» **INSTRUCTIONS TO FOLLOW**: Report each line of the entries below that has the word "agent" in it.

» **SUPPLIED DATA**:
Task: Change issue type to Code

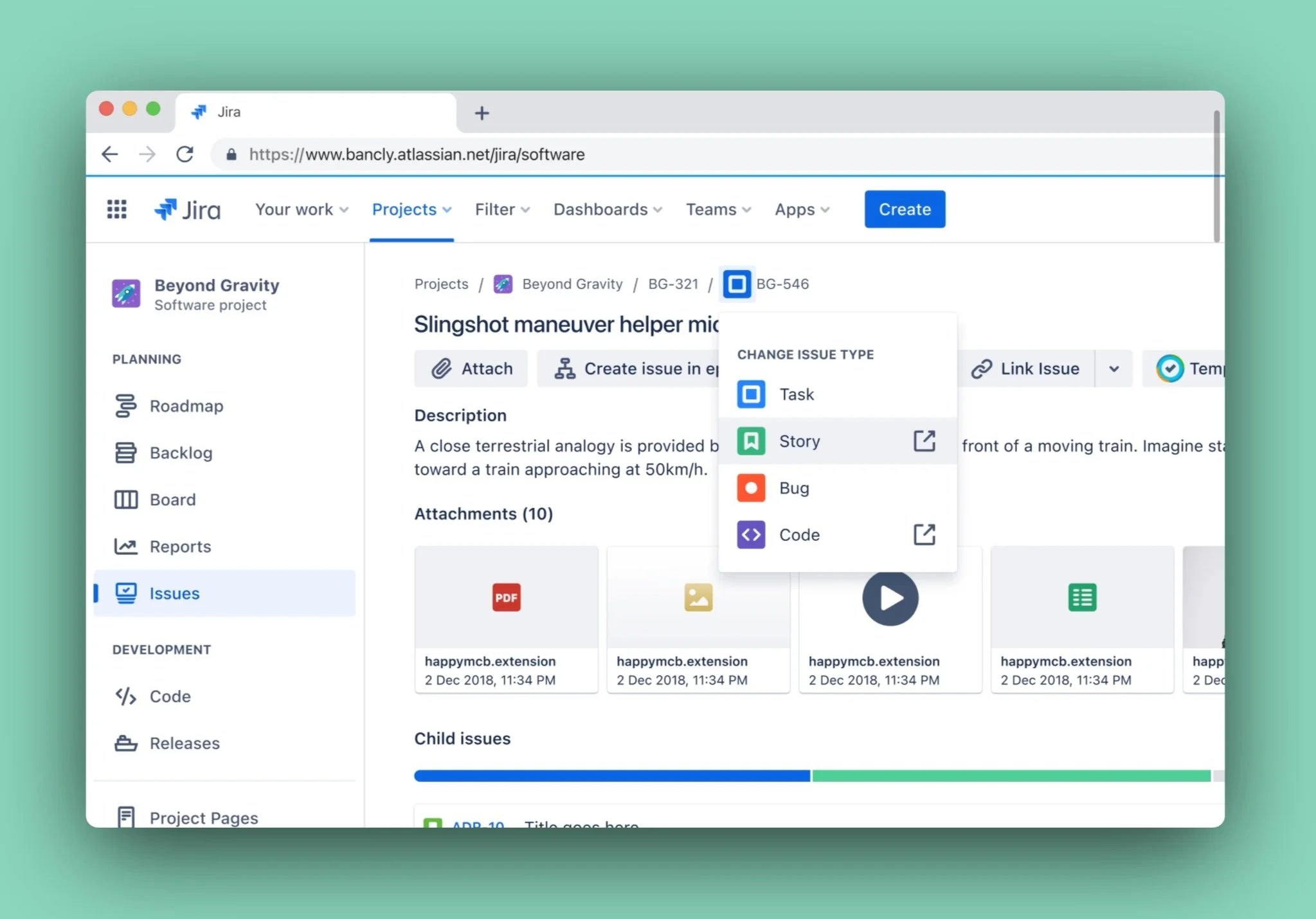Action: [799, 535]
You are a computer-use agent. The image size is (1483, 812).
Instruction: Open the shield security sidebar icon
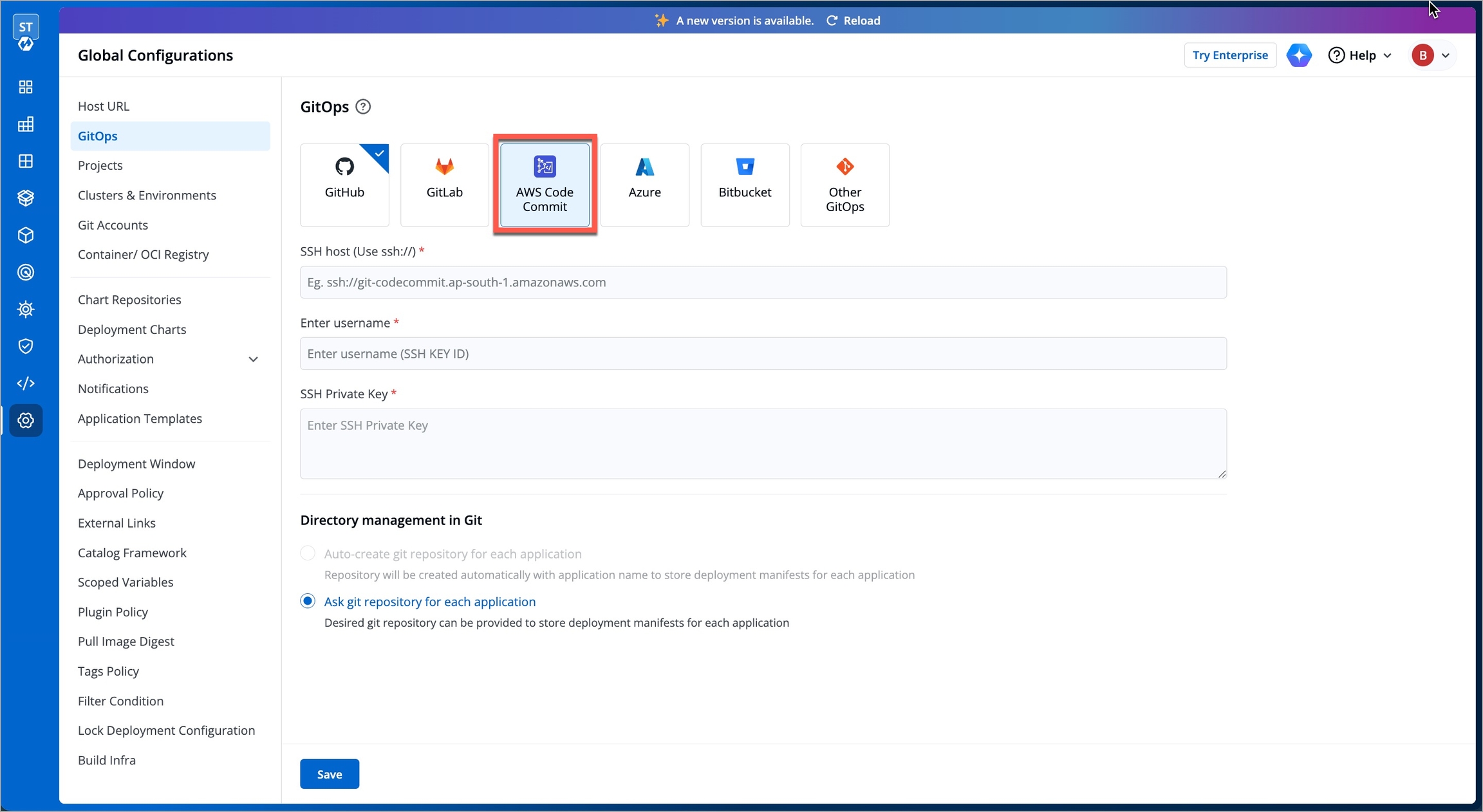[x=26, y=346]
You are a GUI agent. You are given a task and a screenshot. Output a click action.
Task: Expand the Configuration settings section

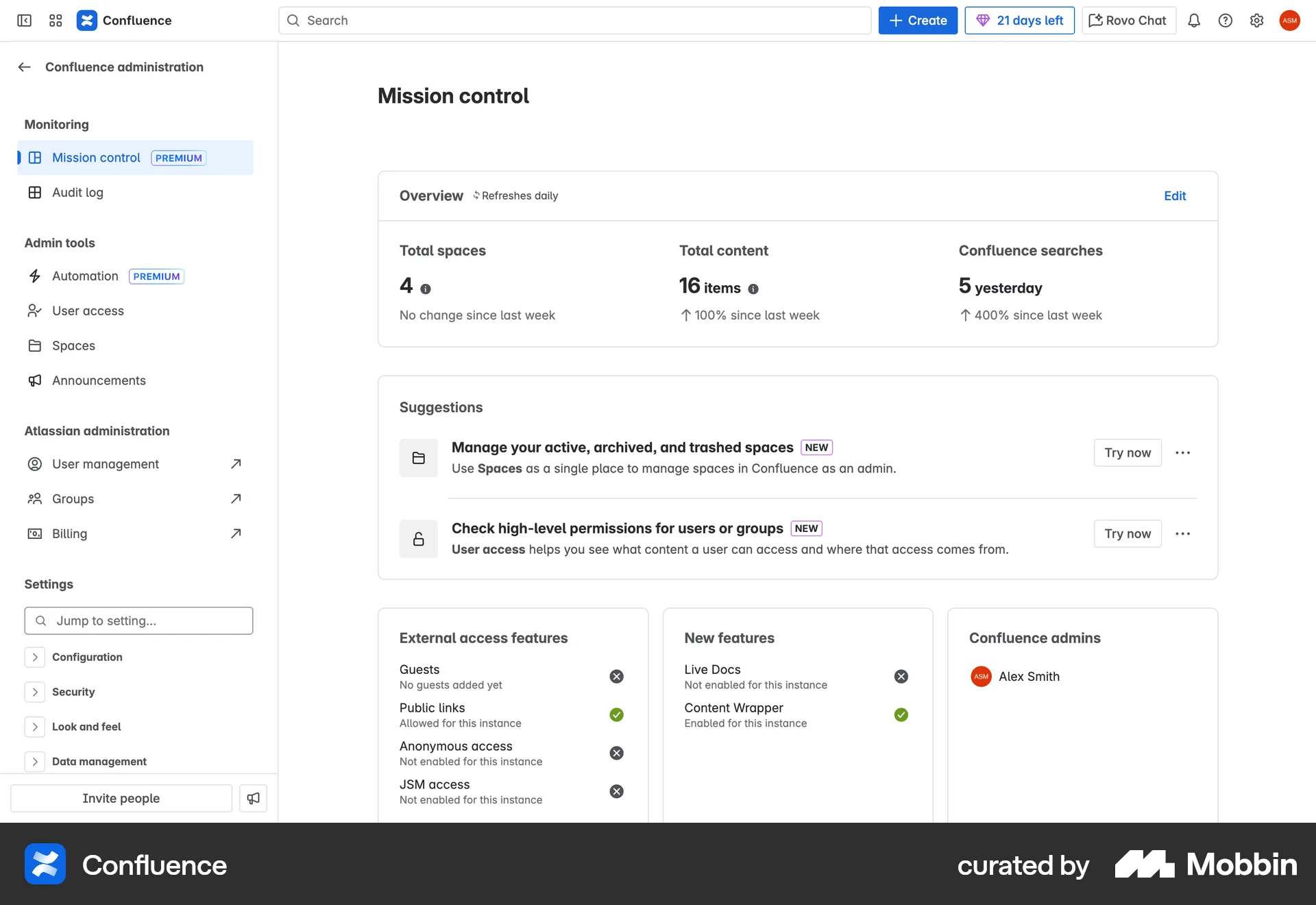coord(34,657)
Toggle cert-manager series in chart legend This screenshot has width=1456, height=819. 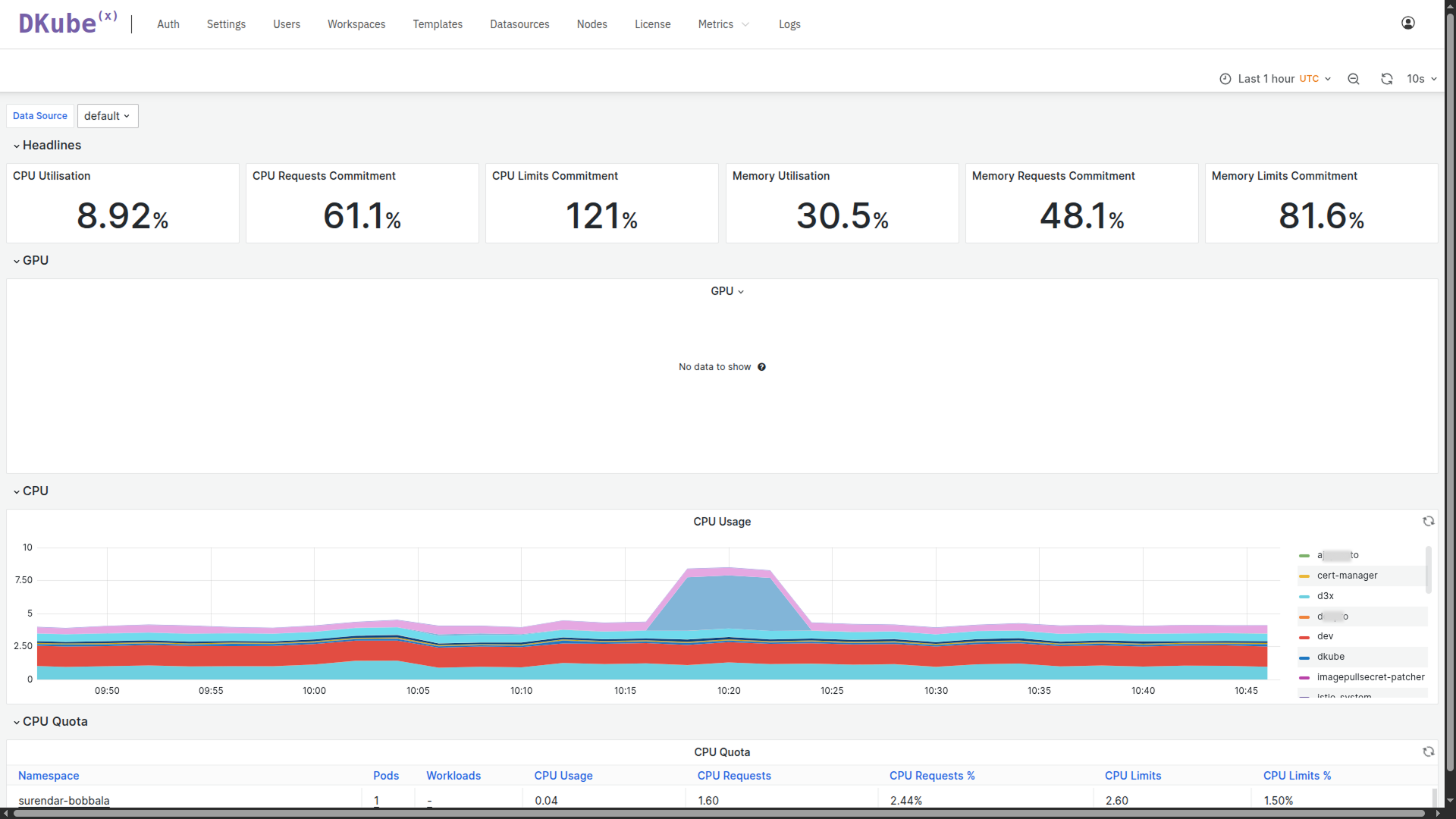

» **RESPONSE TO THIS TASK**:
You are a computer-use agent. The image size is (1483, 812).
You are a GUI agent. You are given a task and a screenshot. Output a click action.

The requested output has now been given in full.